The long-promised contraction and reorganization of minor-league baseball began in earnest this weekend, as the New York Yankees announced they would be cutting ties with the Trenton Thunder, Staten Island Yankees, and Charleston RiverDogs, while adding affiliations with the Somerset Patriots (formerly in the independent Atlantic League) and Hudson Valley Renegades (formerly a short-season team affiliated with the Tampa Bay Rays). The Thunder and Yankees owners apparently learned the news via Twitter:
— Staten Island Yankees (@SIYanks) November 9, 2020
Yes, word from Trenton is that they were not notified and learned about it through social media.
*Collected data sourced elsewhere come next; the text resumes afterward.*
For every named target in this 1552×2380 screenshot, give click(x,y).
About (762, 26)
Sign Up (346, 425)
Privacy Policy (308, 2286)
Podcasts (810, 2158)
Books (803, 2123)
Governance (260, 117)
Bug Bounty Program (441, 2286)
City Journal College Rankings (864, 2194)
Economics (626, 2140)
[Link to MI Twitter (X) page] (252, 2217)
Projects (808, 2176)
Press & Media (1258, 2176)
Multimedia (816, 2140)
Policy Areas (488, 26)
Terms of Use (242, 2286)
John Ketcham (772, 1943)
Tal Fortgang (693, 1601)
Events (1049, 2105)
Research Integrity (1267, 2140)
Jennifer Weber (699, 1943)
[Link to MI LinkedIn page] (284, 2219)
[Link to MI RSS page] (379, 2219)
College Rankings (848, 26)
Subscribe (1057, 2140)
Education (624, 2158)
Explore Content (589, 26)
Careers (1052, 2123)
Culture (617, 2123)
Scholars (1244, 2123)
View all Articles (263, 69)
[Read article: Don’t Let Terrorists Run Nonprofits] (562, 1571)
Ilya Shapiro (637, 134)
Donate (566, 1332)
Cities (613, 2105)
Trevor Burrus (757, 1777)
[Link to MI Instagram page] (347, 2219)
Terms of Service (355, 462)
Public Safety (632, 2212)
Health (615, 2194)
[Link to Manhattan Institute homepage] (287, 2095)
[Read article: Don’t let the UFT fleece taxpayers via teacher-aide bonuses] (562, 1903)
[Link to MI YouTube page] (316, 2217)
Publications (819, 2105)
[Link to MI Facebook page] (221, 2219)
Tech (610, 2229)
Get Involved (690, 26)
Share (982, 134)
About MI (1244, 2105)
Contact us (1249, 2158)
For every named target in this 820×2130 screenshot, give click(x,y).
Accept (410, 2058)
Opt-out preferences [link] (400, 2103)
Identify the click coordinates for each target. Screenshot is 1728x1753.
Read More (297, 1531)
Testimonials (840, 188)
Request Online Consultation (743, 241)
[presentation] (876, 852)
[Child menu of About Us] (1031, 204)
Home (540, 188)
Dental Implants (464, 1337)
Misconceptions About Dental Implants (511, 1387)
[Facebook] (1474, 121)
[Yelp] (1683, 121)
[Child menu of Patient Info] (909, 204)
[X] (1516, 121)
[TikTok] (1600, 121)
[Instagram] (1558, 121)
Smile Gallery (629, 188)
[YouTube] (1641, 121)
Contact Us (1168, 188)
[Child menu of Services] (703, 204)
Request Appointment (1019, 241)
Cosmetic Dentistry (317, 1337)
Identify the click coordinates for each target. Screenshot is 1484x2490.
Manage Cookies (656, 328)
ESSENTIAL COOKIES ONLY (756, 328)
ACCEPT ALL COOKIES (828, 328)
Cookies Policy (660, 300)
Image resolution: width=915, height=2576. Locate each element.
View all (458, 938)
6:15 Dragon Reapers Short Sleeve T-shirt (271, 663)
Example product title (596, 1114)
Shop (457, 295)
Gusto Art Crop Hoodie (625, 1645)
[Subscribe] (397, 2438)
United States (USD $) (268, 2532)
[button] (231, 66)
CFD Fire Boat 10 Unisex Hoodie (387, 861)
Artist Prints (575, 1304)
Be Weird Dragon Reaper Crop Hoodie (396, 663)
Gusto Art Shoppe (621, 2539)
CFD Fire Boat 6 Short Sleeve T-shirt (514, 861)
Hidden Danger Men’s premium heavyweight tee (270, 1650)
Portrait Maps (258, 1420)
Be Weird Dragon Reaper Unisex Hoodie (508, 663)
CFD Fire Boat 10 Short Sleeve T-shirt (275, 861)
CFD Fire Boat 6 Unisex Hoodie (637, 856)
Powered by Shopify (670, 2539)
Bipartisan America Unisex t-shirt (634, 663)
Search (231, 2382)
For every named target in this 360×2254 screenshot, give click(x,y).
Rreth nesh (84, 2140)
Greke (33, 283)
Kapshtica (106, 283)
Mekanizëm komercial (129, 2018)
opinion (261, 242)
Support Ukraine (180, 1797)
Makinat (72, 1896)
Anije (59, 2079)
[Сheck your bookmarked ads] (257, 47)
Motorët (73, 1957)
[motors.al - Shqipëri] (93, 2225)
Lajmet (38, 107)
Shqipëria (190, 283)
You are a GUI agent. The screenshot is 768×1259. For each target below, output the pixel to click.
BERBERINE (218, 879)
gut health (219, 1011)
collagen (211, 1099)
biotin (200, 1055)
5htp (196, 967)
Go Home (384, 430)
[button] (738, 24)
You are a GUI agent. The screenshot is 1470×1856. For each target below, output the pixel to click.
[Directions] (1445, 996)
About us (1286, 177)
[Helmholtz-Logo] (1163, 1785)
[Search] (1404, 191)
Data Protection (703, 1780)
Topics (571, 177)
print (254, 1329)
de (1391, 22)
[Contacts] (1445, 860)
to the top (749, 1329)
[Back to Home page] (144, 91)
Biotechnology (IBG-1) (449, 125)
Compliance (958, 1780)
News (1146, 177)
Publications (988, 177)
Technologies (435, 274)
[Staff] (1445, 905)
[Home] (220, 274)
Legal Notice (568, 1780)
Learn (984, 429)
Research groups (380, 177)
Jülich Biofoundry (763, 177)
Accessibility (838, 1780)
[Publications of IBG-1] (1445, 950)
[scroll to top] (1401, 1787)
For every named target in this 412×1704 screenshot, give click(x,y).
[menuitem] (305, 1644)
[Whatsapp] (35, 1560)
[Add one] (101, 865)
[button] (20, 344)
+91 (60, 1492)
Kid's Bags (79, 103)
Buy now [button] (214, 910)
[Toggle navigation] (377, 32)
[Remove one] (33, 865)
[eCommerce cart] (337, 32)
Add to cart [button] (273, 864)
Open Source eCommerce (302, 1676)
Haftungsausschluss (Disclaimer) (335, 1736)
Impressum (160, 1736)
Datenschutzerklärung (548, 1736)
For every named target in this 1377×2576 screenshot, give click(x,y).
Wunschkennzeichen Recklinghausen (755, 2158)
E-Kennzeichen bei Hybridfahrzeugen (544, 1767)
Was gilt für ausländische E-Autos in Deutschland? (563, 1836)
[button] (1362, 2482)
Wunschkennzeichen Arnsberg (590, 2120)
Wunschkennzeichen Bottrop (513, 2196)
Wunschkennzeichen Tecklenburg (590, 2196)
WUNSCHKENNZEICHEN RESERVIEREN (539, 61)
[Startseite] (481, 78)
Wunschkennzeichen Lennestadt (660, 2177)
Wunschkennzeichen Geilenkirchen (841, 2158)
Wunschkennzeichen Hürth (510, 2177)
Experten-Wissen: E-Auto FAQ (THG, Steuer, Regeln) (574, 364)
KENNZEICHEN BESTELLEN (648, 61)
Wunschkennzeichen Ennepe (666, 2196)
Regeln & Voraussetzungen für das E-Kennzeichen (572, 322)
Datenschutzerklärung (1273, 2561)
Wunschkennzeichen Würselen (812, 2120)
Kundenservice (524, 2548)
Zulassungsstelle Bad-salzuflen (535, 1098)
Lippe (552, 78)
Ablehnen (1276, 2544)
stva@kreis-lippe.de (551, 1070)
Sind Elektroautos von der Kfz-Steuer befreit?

Yankees AA affiliate will be the Somerset Patriots going forward. Class organization, those Yankees.
— Jim Albright (@njjim1019) November 9, 2020
The Patriots, who play about an hour west of New York City, have long been one of the top-drawing teams in the Atlantic League, though with roughly the same number of fans per game (just over 5,000) as Trenton. Both Trenton and Staten Island have been offered spots in the Atlantic League, reports CBS Sports, but “their futures are unclear at the moment,” which is what happens when you’re suddenly cast into a league that has seen a bunch of teams fold since its 1998 opening, even after getting tens of millions of dollars each in public stadium funding.
Speaking of which, both Trenton and Staten Island got a ton of stadium subsidies as well, money that’s now at risk of going for naught thanks to the elimination of teams. Trenton’s stadium was built in 1994 at a cost of $16.2 million, paid for entirely by Mercer County. Charleston’s stadium was built by the city in 1997 for $19.5 million, with another $6 million in upgrades since to stop it from sinking into the earth. And Staten Island’s was opened in 2001 and cost a staggering $71 million, thanks to cleanup issues at the site, all of which was paid for by the citizens of New York City. It’s possible that both cities will get new indie teams — or even new affiliated teams, though that’s unlikely with the Mets already having the Brooklyn Cyclones and the Philadelphia Phillies four existing affiliates in Pennsylvania and southern New Jersey, and both of them looking to cut back on farm teams as well — but if not, we could see a renewed wave of shuttered new-ish stadiums.
That would be bad news for baseball fans and taxpayers alike, but potentially great news for MLB owners, who would simultaneously cut back on minor-league payrolls, reduce travel costs by consolidating teams near their parent clubs, and potentially get cities and minor-league teams alike into bidding wars to make sure they have chairs when the contraction music stops. We haven’t seen that yet, but you know it’s going to happen: If the Trenton Thunder, say, can’t line up a new big-league affiliation, how long do you think before its owners go back to Mercer County to claim that stadium upgrades are needed to lure away some other town’s team?
The Staten Island Yankees, meanwhile, included in their tweeted press release this line:
The Staten Island Yankees made every effort to accommodate MLB and New York Yankees requirements, including securing a commitment from New York City for ballpark upgrades
Wait, they secured what now? This was news to me, and I followed New York City ballpark spending even more closely than that on the rest of the planet; I’ve reached out for comment to the New York City Economic Development Corporation, the quasi-public agency that owns and operates the Staten Island stadium (though it’s been trying to ditch the “operates” part), and will post here when I learn anything more.
All this is certainly only the first show among many, with 29 other teams still set to announce which affiliates will be cast adrift. Just last night, in fact, the San Francisco Chronicle reported that the Giants are expected to ditch the Augusta GreenJackets and likely the Richmond Flying Squirrels as well. It’s still unclear when minor-league baseball will resume, thanks to the pandemic, but whenever it does, it could look very different than it has for the last several decades.